The amount of risk that one person can withstand can also have something to do with the person’s age. A younger person may be more willing to take on risks, compared to someone who is nearing the retirement age.

When one decides to invest in a property, it is akin to adding to one’s portfolio of assets. When managed well and all payments cleared, it will remain an asset, while providing passive monthly income including capital appreciation.

In order to ensure that there is a successful investment, there should be a right mindset and plan, where young millennials should heed the tips below.

1) Be in the know

Gen Ys are tech-savvy, with information right at their fingertips. With the aid of apps, online courses, financial and educational property websites, blogs as well as social media, people are now simply a click away from valuable guidance.

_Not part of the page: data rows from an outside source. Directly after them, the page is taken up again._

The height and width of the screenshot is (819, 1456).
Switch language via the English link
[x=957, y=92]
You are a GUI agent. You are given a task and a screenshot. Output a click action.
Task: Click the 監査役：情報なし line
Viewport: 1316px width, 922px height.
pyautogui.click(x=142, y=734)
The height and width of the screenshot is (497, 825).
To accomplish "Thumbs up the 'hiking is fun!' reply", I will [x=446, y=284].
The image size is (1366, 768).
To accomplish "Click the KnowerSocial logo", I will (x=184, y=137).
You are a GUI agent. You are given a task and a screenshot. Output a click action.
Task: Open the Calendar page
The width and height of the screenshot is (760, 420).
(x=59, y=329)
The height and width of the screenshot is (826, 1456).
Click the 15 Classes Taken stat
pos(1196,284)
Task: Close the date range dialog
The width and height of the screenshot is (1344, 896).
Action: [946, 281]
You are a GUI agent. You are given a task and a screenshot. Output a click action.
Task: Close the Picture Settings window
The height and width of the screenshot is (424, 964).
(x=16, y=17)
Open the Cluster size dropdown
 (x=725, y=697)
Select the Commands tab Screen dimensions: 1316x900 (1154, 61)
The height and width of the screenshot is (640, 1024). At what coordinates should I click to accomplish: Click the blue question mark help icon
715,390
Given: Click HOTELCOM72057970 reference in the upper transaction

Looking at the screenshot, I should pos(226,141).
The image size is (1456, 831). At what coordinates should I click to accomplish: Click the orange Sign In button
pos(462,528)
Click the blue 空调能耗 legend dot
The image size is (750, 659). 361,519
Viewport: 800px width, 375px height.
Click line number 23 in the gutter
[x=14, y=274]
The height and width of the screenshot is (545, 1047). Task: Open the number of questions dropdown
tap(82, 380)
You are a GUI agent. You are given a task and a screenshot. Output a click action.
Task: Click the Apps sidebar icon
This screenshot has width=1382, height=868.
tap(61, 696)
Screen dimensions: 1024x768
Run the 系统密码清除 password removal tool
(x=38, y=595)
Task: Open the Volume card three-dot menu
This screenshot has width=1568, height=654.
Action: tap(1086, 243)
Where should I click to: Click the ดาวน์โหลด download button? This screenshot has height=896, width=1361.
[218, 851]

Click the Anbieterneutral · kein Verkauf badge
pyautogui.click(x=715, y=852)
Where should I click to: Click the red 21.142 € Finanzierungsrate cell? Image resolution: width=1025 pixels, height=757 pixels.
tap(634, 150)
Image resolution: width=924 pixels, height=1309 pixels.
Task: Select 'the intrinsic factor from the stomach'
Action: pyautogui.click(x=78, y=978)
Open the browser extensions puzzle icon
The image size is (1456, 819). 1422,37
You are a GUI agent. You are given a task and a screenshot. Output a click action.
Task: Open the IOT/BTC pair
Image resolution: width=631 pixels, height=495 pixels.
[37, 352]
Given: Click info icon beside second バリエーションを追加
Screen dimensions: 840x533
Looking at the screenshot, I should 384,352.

The most important part is to read up on financial and investment books plus attend talks and forums, in order to get the research done right and have the proper knowledge base, before venturing into property investment.


2) Consider a shared investment

Opting for a shared investment with someone trusted is a big move, but it will ease the financial burden and make investing more appealing, while keeping the risks involved to a more manageable level.

3) Buy to generate income

Have you ever considered letting other people pay for that monthly property installment? If that idea sounds crazy to you, consider that when you buy a property for your investment, you would consider renting out the property.

The tenants would not only be paying for the investment, but investors would also get capital appreciation.


4) Risks kept under control

Investing at a young age is beneficial for a number of reasons, one being that they can make the most out of their money with time on their side. Equally important is keeping risks under control. For beginners, make sure to choose something within budget and have a backup plan.

For best results, have a ‘trading up’ mentality, where you start with more affordable properties, before upgrading as you continue to invest.

5) Choose the right property

Finally, make sure that the right property is chosen, one that will only grow in value. Location plays a major role, in addition to the surrounding areas if there are any readily available amenities.

Other factors that need to be taken into consideration include growth indicators, upcoming / existing infrastructure, as well as the reputation of the developer.